### WHAT THE TASK ASKS
Reproduce precisely the lines between the start of the data below and the line with "Click the HOSTNAME=127.0.0.1", both included.

Collected data
***

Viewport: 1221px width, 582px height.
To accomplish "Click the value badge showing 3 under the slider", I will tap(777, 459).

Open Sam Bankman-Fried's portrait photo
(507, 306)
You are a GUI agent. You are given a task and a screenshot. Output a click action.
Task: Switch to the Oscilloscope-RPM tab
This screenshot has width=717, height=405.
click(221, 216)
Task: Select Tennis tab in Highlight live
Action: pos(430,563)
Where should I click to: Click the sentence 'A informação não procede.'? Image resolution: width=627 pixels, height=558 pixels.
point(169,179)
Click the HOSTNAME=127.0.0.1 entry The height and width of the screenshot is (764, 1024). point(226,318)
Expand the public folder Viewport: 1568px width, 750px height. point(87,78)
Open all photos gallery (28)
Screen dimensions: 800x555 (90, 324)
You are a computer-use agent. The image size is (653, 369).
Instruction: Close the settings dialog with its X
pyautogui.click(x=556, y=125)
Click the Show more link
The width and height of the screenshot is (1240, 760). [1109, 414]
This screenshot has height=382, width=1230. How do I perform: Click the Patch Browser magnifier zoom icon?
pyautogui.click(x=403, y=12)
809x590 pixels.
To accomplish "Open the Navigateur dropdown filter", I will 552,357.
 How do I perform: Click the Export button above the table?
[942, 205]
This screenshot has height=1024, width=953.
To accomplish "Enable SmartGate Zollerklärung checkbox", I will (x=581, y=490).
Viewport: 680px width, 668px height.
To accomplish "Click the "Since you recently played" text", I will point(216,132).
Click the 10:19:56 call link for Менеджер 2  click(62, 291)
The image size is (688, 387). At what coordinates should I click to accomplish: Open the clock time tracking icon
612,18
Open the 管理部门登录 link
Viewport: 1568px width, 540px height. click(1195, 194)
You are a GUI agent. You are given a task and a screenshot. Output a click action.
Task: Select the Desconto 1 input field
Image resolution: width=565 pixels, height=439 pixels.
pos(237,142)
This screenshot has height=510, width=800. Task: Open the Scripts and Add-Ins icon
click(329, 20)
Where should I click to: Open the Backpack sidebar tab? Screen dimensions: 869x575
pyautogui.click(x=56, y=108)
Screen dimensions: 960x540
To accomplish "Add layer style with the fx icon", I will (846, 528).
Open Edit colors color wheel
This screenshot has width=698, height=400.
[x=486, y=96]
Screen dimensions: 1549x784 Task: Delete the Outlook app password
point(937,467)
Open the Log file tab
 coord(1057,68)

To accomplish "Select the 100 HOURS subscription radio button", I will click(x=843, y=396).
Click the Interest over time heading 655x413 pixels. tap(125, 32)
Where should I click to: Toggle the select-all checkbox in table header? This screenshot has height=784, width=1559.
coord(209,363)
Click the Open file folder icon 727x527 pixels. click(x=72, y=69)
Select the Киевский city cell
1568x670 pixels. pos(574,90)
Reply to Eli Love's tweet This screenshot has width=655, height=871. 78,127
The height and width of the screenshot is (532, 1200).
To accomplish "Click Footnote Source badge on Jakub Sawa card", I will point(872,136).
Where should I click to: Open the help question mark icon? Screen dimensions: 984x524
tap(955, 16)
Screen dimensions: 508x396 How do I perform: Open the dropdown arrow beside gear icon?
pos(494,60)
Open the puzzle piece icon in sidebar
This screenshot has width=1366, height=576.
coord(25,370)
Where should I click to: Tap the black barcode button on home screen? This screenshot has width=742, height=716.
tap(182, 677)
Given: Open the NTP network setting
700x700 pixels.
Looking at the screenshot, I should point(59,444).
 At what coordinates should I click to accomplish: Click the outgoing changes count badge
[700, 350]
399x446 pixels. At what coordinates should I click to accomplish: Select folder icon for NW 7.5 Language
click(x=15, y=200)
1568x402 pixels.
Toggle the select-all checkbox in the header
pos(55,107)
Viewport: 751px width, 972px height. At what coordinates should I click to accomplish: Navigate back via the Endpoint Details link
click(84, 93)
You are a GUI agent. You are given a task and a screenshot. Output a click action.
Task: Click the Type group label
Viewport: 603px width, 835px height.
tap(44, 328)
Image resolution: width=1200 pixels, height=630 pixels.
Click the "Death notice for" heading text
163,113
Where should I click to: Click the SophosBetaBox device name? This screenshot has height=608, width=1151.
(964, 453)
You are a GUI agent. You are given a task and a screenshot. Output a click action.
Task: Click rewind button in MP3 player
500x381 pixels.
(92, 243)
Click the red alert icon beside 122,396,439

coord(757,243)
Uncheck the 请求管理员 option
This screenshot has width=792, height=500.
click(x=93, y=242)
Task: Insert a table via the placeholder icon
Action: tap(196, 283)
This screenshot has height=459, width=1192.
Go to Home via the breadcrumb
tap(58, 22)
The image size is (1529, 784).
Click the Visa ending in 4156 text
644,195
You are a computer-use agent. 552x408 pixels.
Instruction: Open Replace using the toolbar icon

***

### RESULT FOR THIS TASK
Viewport: 1221px width, 582px height.
To accomplish "Click the value badge showing 3 under the slider", I will tap(777, 459).

Open Sam Bankman-Fried's portrait photo
(507, 306)
You are a GUI agent. You are given a task and a screenshot. Output a click action.
Task: Switch to the Oscilloscope-RPM tab
This screenshot has width=717, height=405.
click(221, 216)
Task: Select Tennis tab in Highlight live
Action: pos(430,563)
Where should I click to: Click the sentence 'A informação não procede.'? Image resolution: width=627 pixels, height=558 pixels.
point(169,179)
Click the HOSTNAME=127.0.0.1 entry The height and width of the screenshot is (764, 1024). point(226,318)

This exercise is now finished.